Your instructions
Return the data below unchanged, copying every line as it appears.

Collection entries

___

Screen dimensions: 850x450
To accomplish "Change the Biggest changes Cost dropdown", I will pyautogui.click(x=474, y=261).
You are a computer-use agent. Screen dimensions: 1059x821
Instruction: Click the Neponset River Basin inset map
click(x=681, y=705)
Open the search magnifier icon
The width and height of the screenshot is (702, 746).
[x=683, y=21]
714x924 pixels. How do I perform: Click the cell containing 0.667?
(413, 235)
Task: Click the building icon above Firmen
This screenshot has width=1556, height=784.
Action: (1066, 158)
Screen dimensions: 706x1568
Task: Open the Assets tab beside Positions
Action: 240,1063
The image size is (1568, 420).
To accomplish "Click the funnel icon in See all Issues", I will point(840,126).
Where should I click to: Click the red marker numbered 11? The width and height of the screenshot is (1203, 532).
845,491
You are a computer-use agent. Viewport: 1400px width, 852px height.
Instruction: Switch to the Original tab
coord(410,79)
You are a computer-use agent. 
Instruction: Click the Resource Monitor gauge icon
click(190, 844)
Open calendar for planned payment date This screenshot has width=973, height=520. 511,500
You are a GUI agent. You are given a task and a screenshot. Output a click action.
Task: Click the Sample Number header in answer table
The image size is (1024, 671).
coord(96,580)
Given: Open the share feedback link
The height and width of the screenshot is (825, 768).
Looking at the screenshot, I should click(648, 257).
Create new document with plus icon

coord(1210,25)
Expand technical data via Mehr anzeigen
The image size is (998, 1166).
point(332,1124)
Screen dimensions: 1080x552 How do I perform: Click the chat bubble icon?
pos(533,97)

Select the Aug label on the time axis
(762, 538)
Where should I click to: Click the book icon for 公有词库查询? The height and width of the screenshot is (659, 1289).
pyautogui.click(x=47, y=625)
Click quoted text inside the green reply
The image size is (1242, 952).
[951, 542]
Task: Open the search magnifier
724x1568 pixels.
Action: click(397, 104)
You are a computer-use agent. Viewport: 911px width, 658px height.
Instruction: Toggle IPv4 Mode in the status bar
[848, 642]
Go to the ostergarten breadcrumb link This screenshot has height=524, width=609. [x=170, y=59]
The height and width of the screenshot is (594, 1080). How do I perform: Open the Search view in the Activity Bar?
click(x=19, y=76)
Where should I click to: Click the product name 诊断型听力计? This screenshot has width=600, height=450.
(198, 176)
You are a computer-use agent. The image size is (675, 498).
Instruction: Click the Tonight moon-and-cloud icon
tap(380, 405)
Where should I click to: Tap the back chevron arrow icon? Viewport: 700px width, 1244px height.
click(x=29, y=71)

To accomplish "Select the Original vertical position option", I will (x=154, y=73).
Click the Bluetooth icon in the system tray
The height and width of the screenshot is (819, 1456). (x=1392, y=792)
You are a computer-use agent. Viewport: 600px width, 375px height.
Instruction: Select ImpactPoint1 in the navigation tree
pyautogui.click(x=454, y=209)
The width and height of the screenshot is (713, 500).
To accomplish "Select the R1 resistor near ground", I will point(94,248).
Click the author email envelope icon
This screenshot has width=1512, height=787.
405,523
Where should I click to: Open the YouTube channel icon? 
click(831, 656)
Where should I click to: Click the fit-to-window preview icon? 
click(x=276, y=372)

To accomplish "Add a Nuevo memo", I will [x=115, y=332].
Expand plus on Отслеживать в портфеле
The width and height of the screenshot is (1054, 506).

___

Full solution
Screen dimensions: 850x450
To accomplish "Change the Biggest changes Cost dropdown", I will pyautogui.click(x=474, y=261).
You are a computer-use agent. Screen dimensions: 1059x821
Instruction: Click the Neponset River Basin inset map
click(x=681, y=705)
Open the search magnifier icon
The width and height of the screenshot is (702, 746).
[x=683, y=21]
714x924 pixels. How do I perform: Click the cell containing 0.667?
(413, 235)
Task: Click the building icon above Firmen
This screenshot has width=1556, height=784.
Action: (1066, 158)
Screen dimensions: 706x1568
Task: Open the Assets tab beside Positions
Action: 240,1063
The image size is (1568, 420).
To accomplish "Click the funnel icon in See all Issues", I will point(840,126).
Where should I click to: Click the red marker numbered 11? The width and height of the screenshot is (1203, 532).
845,491
You are a computer-use agent. Viewport: 1400px width, 852px height.
Instruction: Switch to the Original tab
coord(410,79)
You are a computer-use agent. 
Instruction: Click the Resource Monitor gauge icon
click(190, 844)
Open calendar for planned payment date This screenshot has width=973, height=520. 511,500
You are a GUI agent. You are given a task and a screenshot. Output a click action.
Task: Click the Sample Number header in answer table
The image size is (1024, 671).
coord(96,580)
Given: Open the share feedback link
The height and width of the screenshot is (825, 768).
Looking at the screenshot, I should click(648, 257).
Create new document with plus icon

coord(1210,25)
Expand technical data via Mehr anzeigen
The image size is (998, 1166).
point(332,1124)
Screen dimensions: 1080x552 How do I perform: Click the chat bubble icon?
pos(533,97)

Select the Aug label on the time axis
(762, 538)
Where should I click to: Click the book icon for 公有词库查询? The height and width of the screenshot is (659, 1289).
pyautogui.click(x=47, y=625)
Click quoted text inside the green reply
The image size is (1242, 952).
[951, 542]
Task: Open the search magnifier
724x1568 pixels.
Action: click(397, 104)
You are a computer-use agent. Viewport: 911px width, 658px height.
Instruction: Toggle IPv4 Mode in the status bar
[848, 642]
Go to the ostergarten breadcrumb link This screenshot has height=524, width=609. [x=170, y=59]
The height and width of the screenshot is (594, 1080). How do I perform: Open the Search view in the Activity Bar?
click(x=19, y=76)
Where should I click to: Click the product name 诊断型听力计? This screenshot has width=600, height=450.
(198, 176)
You are a computer-use agent. The image size is (675, 498).
Instruction: Click the Tonight moon-and-cloud icon
tap(380, 405)
Where should I click to: Tap the back chevron arrow icon? Viewport: 700px width, 1244px height.
click(x=29, y=71)

To accomplish "Select the Original vertical position option", I will (x=154, y=73).
Click the Bluetooth icon in the system tray
The height and width of the screenshot is (819, 1456). (x=1392, y=792)
You are a computer-use agent. Viewport: 600px width, 375px height.
Instruction: Select ImpactPoint1 in the navigation tree
pyautogui.click(x=454, y=209)
The width and height of the screenshot is (713, 500).
To accomplish "Select the R1 resistor near ground", I will point(94,248).
Click the author email envelope icon
This screenshot has width=1512, height=787.
405,523
Where should I click to: Open the YouTube channel icon? 
click(831, 656)
Where should I click to: Click the fit-to-window preview icon? 
click(x=276, y=372)

To accomplish "Add a Nuevo memo", I will [x=115, y=332].
Expand plus on Отслеживать в портфеле
The width and height of the screenshot is (1054, 506).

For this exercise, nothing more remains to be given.